* _TEXT PASSAGE_
One night we were sitting in silence, thinking the same thing. He leapt up and brought his typewriter onto the bed.
“Let’s write a play,” he said.
“I don’t know anything about writing plays,” I answered.
“It’s easy,” he said. “I’ll start.” He described my room on Twenty-third Street: the license plates, the Hank Williams records, the toy lamb, the bed on the floor, and then introduced his own character Slim Shadow.
Then he shoved the typewriter my way and said, “You’re on, Patti Lee.” (184-85)
She named her character Cavale, after Albertine Sarrazin’s book La Cavale, “which is the French for escape” (185). It’s worth noting that Mitchell also selected a foreign term to communicate a similar theme for her 1976 album. “Hejira” is an Arabic word referring to the prophet Muhammad’s journey from Mecca to Medina. Mitchell associates the concept with escape, defining her album title as “running away with honor.”
Dylan fans will recognize the title Cowboy Mouth as an image from “Sad-Eyed Lady of the Lowlands.” Dylan is explicitly mentioned within the play when Cavale tells Slim: “I can’t be the saint people dream of now. People want a street angel. They want a saint but with a cowboy mouth. Somebody to get off on when they can’t get off on themselves. I think that’s what Mick Jagger is trying to do . . . what Bob Dylan seemed for a while” (156).

The only public performance of Cowboy Mouth took place at the American Place Theatre in Hell’s Kitchen on April 29, 1971. Shepard played his alter-ego Slim Shadow, and Smith played her avatar Cavale. In the published script, Slim is described as “a cat who looks like a coyote, dressed in scruffy red,” and Cavale is described as “a chick who looks like a crow, dressed in raggedy black” (145). Cowboy Mouth was paired on the bill with another Shepard one-act called Back Bog Beast Bait. It features a character named (of course) Slim who transforms at the end of the play into (do I even need to say it?) a coyote.
I don’t know if Mitchell knew these plays, but if not then it’s an uncanny coincidence, since she likewise identifies Shepard with a coyote and herself with a crow in “Black Crow,” both songs on Hejira. She even dresses the part for photos inside the album:
And get this: the name of Mitchell’s lyrics publishing company is Crazy Crow Music.

* _SUPPLIED INFORMATION_
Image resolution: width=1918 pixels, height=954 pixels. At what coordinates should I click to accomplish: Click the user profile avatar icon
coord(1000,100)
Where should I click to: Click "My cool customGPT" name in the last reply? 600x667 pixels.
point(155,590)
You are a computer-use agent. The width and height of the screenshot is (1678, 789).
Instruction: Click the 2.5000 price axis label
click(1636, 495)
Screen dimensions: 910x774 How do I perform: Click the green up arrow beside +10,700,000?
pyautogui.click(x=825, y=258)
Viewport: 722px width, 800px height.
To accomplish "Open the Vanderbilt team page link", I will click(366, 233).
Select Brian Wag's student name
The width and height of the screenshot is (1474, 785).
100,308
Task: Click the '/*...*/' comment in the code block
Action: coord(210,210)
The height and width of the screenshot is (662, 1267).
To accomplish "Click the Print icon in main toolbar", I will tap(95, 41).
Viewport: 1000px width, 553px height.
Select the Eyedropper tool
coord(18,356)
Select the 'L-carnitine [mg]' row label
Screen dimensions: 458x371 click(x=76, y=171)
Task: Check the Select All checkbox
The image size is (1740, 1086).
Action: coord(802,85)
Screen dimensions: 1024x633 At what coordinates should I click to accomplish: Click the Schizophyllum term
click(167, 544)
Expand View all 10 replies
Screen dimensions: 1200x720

* _ACTIVITY A_
In the Cowboy Mouth passage, where was the play's only public performance held?
* _ACTIVITY B_
Extract the Cowboy Mouth passage word for word from "I don’t know if" to "Crazy Crow Music.".
* _ACTIVITY C_
Extend the Cowboy Mouth passage with a continuation that picks up after its final sentence.

* _WRITTEN RESPONSE A_
At the American Place Theatre in Hell's Kitchen.

* _WRITTEN RESPONSE B_
I don’t know if Mitchell knew these plays, but if not then it’s an uncanny coincidence, since she likewise identifies Shepard with a coyote and herself with a crow in “Black Crow,” both songs on Hejira. She even dresses the part for photos inside the album:
And get this: the name of Mitchell’s lyrics publishing company is Crazy Crow Music.

* _WRITTEN RESPONSE C_
Patti Smith’s summary of Cowboy Mouth reveals its nakedly autobiographical sources: “In the play, Cavale tries to recreate Slim into her image of a rock and roll savior. Slim, at first intoxicated with the idea and beguiled by Cavale, finally has to tell her that he can’t realize her dream. Slim Shadow goes back into his own world, his family, his responsibilities, leaving Cavale alone, setting her free” (185).
Reflecting on the play’s composition, Smith observes, “We just told each other stories. The characters were ourselves, and we encoded our love, imagination, and indiscretions in Cowboy Mouth. Perhaps it wasn’t so much a play as a ritual. We ritualized the end of our adventure and created a portal of escape for Sam” (185). This description that applies equally well to Mitchell’s “Coyote.”
Shepard was the first to bolt, escaping first from Smith in 1971 and later from Mitchell in 1975. But neither woman expected their cornered coyote to react any other way, and both artists were able to use their experiences for artistic inspiration. “Experiencing the play taught me things about myself,” Smith writes in Just Kids. “I couldn’t imagine how Cavale’s image of a ‘rock ’n’ roll Jesus with a cowboy mouth’ could apply to anything I was doing, but as we sang, sparred, and drew each other out, I found myself at home onstage. I was no actress; I drew no lone between life and art. I was the same on- as offstage” (186). Soon she would spread her wings as a performer, putting music to her poetry and soaring as a groundbreaking rock and roll savior in her own right.
Maybe Smith couldn’t envision that future for herself yet, but apparently Shepard could. Before he left New York City for Nova Scotia (the Bay of Fundy referenced in “Coyote”), he gave Patti some money and told her, “‘You know, the dreams you had for me weren’t my dreams. Maybe those dreams are meant for you’” (186). The end of one adventure marks the beginning of another; the death of a relationship can play midwife for the birth of art. Smith bears witness to this genesis in Just Kids, and so does Mitchell in “Coyote.”
According to Patti Smith’s Substack, she is the one responsible for Sam Shepard’s involvement in the Rolling Thunder Revue. Smith turned down Dylan’s invitation to join RTR, but when she learned that he was also recruiting a film collaborator, she recommended Shepard. She even accompanied him to meet Dylan and discuss Renaldo and Clara prior to the tour.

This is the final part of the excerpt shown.